In today’s episode of the Telos Press Podcast, David Pan talks with Aryeh Botwinick about his article “Contra Originalism: The Elusive Text” from Telos 195 (Summer 2021). An excerpt of the article appears below. In their conversation, they discussed the doctrine of originalism in constitutional theory, the role of the Bible in Western legal and constitutional history, the relation between originalism and skepticism, Derrida’s weak messianism, the way that Derrida’s skepticism undermines itself through the category of the gift, the relationship of originalism to the paradox of sovereignty, and the reason why Hobbes’s statement that “life is motion” is the only defensible phrase.

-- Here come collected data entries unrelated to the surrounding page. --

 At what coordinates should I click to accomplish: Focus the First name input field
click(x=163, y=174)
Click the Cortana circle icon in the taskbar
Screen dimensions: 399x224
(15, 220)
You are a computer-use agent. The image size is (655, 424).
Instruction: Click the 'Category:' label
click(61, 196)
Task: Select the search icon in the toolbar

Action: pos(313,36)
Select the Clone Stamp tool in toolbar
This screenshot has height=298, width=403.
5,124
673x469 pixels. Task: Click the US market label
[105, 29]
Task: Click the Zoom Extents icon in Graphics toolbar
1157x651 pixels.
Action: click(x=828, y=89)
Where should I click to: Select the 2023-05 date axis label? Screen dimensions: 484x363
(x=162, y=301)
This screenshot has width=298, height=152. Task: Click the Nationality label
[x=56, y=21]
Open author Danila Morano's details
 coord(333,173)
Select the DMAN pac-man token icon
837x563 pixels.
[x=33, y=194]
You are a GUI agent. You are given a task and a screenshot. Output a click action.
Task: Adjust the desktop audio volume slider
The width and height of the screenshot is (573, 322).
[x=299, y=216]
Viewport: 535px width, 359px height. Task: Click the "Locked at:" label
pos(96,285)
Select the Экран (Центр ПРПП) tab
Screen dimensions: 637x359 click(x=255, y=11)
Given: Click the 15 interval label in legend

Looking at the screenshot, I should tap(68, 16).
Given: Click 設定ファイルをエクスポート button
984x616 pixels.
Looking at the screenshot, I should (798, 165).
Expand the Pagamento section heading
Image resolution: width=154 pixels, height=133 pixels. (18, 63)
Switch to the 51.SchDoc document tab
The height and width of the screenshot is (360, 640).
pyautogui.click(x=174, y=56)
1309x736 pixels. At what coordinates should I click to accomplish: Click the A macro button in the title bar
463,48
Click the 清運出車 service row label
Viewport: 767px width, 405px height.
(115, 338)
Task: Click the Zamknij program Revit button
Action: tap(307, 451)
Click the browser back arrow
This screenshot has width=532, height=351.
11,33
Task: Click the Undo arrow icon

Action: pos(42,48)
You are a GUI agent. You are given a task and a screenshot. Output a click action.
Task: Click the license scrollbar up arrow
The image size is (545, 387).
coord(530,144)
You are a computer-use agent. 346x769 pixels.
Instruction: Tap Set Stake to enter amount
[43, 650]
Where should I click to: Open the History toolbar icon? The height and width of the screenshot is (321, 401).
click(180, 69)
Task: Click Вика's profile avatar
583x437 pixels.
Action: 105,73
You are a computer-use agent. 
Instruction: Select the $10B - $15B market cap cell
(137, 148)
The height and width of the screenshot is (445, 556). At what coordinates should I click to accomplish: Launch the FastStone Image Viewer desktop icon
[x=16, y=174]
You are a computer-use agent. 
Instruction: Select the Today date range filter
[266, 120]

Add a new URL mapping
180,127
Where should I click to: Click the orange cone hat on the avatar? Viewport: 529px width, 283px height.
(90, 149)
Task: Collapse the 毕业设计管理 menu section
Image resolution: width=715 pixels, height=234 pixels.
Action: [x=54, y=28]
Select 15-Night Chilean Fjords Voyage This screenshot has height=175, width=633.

If your university has an online subscription to Telos, you can read the full article at the Telos Online website. For non-subscribers, learn how your university can begin a subscription to Telos at our library recommendation page. Print copies of Telos 195 are available for purchase in our online store.

From Telos 195 (Summer 2021):

Contra Originalism: The Elusive Text

Aryeh Botwinick

In this paper, I will try to show that meaning is fugitively and transiently crystallized and experienced, partially as a result of what Plato called tacit knowledge and what Gadamer viewed as a dialogical relationship to the text provoked by a specific set of historically generated questions that readers bring to bear upon the text. Because constitutions are generally envisioned as having longer life spans than individually formulated laws, the time reversal in which the a posteriori of interpretation determines the a priori of text becomes even more evident in their case than in the more ordinary cases of law. The eternity of constitutions is a function of the human ingenuity and perseverance in acts of interpretation.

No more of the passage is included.